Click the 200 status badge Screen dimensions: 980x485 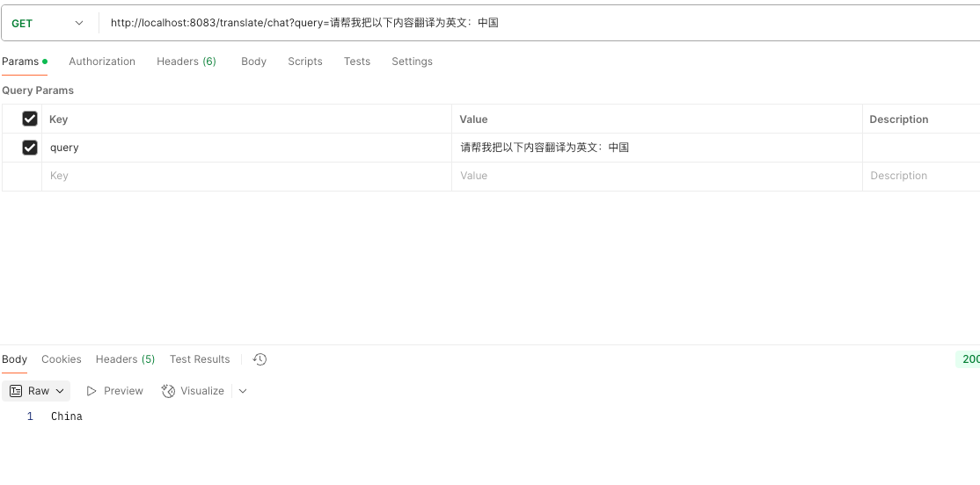[x=969, y=359]
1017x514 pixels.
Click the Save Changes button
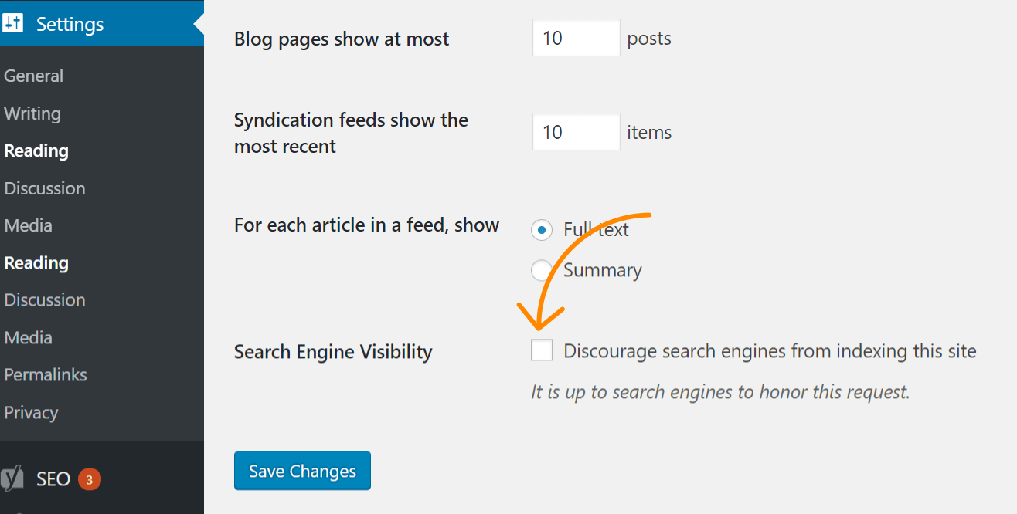[302, 470]
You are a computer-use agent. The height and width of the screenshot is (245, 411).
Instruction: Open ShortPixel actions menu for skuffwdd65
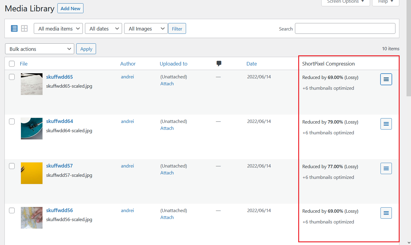(x=386, y=79)
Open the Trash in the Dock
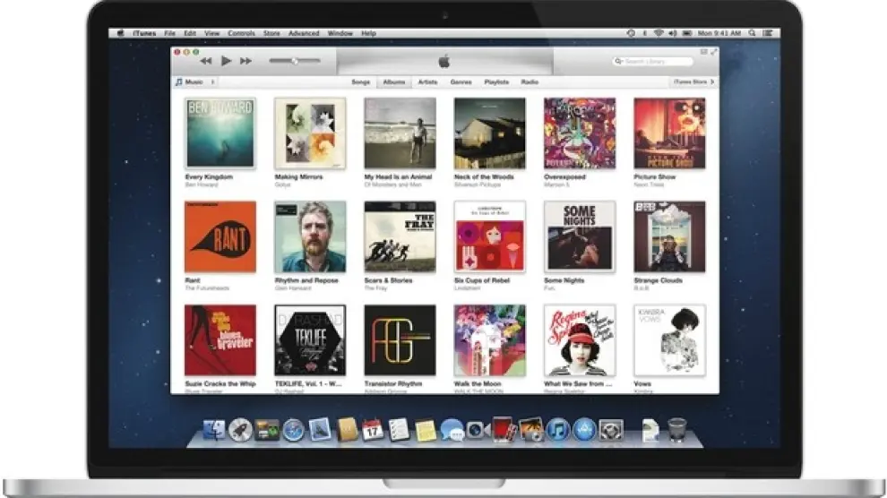The width and height of the screenshot is (887, 498). 677,430
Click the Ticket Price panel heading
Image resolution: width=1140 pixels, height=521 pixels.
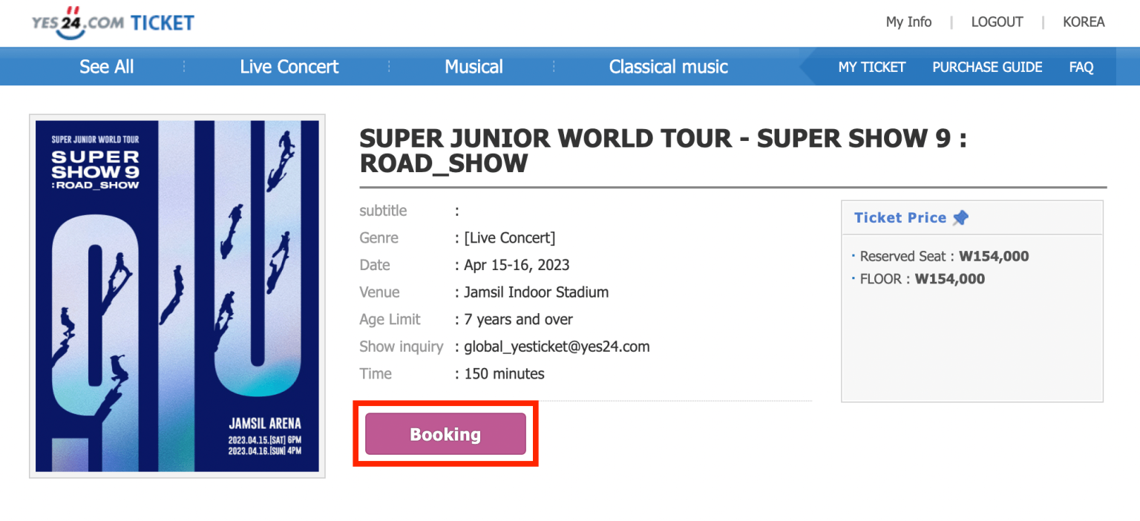point(900,217)
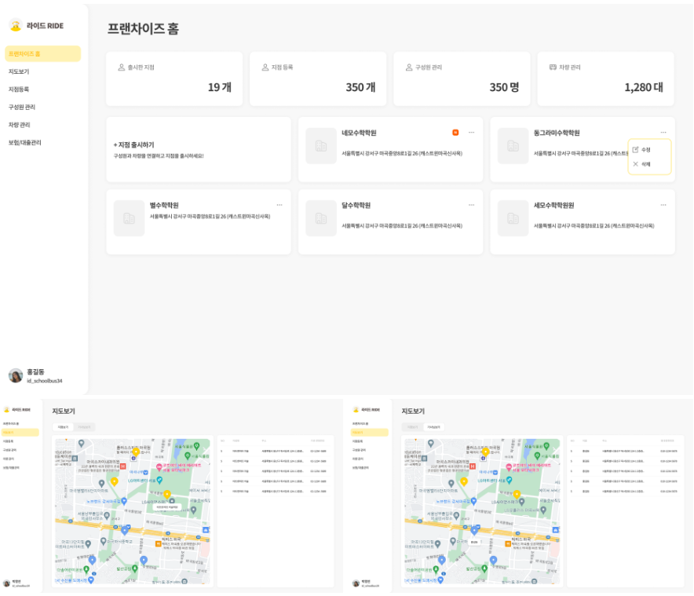
Task: Click the 라이드 RIDE logo icon
Action: click(x=15, y=26)
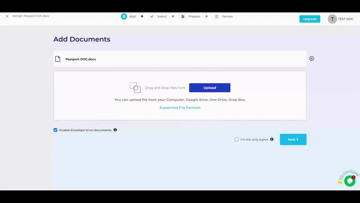Click the Upgrade button
This screenshot has height=203, width=360.
point(310,19)
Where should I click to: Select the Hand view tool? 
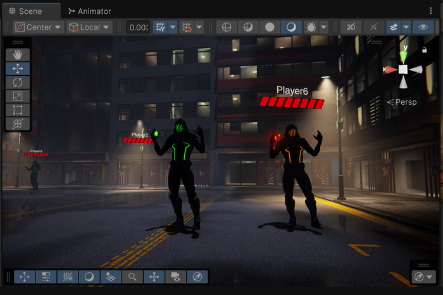tap(18, 54)
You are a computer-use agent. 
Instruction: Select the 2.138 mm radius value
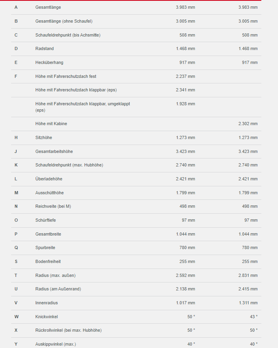coord(185,289)
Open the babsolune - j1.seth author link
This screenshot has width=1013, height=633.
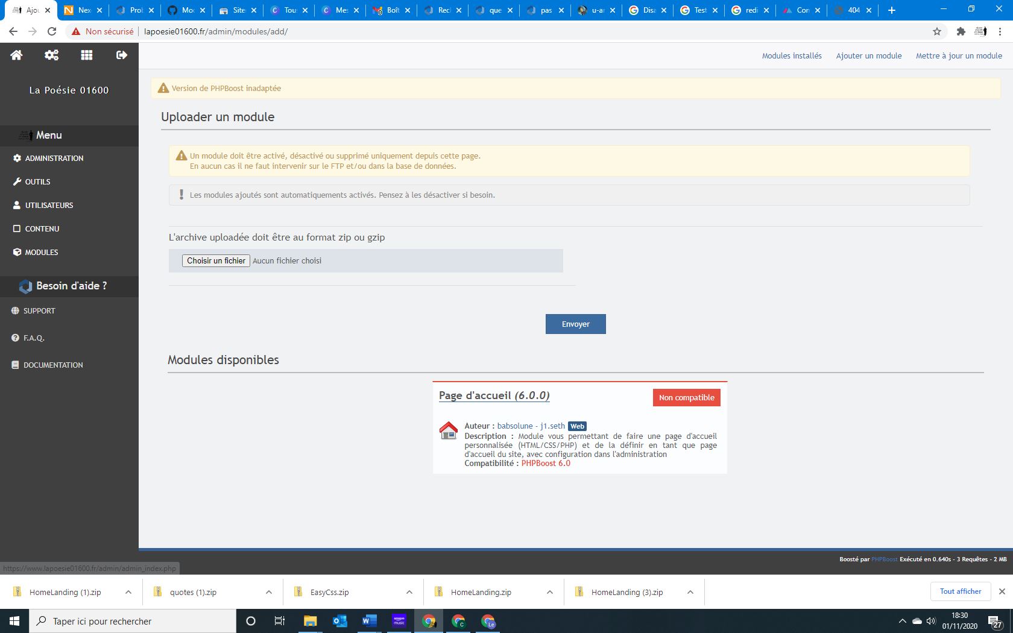[531, 426]
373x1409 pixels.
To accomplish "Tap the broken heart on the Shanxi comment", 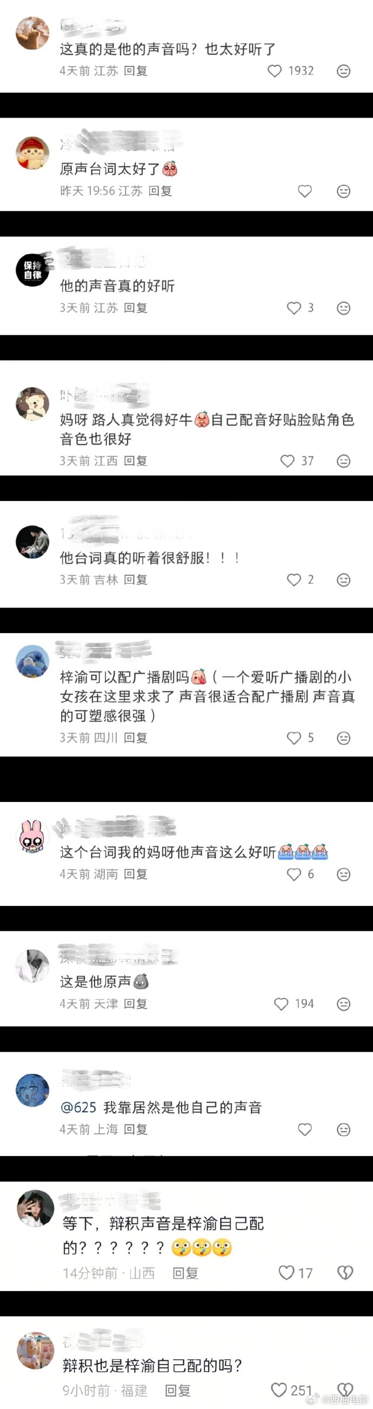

-------

▶ _Required work_: In the listing, find the line containing "Instruction: Open ShortPixel" and repeat it and every later line through the last one, word for word, excluding the pictures.

▶ _Task solution_:
Instruction: Open ShortPixel actions menu for skuffwdd65
(x=386, y=79)
Open the Trash in the Dock
The width and height of the screenshot is (887, 498). 677,430
Click the Ticket Price panel heading
Image resolution: width=1140 pixels, height=521 pixels.
point(900,217)
Task: Click the 라이드 RIDE logo icon
Action: click(x=15, y=26)
Click the Upgrade button
This screenshot has height=203, width=360.
point(310,19)
Where should I click to: Select the Hand view tool? 
tap(18, 54)
You are a computer-use agent. 
Instruction: Select the 2.138 mm radius value
coord(185,289)
Open the babsolune - j1.seth author link
This screenshot has width=1013, height=633.
[531, 426]
373x1409 pixels.
To accomplish "Tap the broken heart on the Shanxi comment", 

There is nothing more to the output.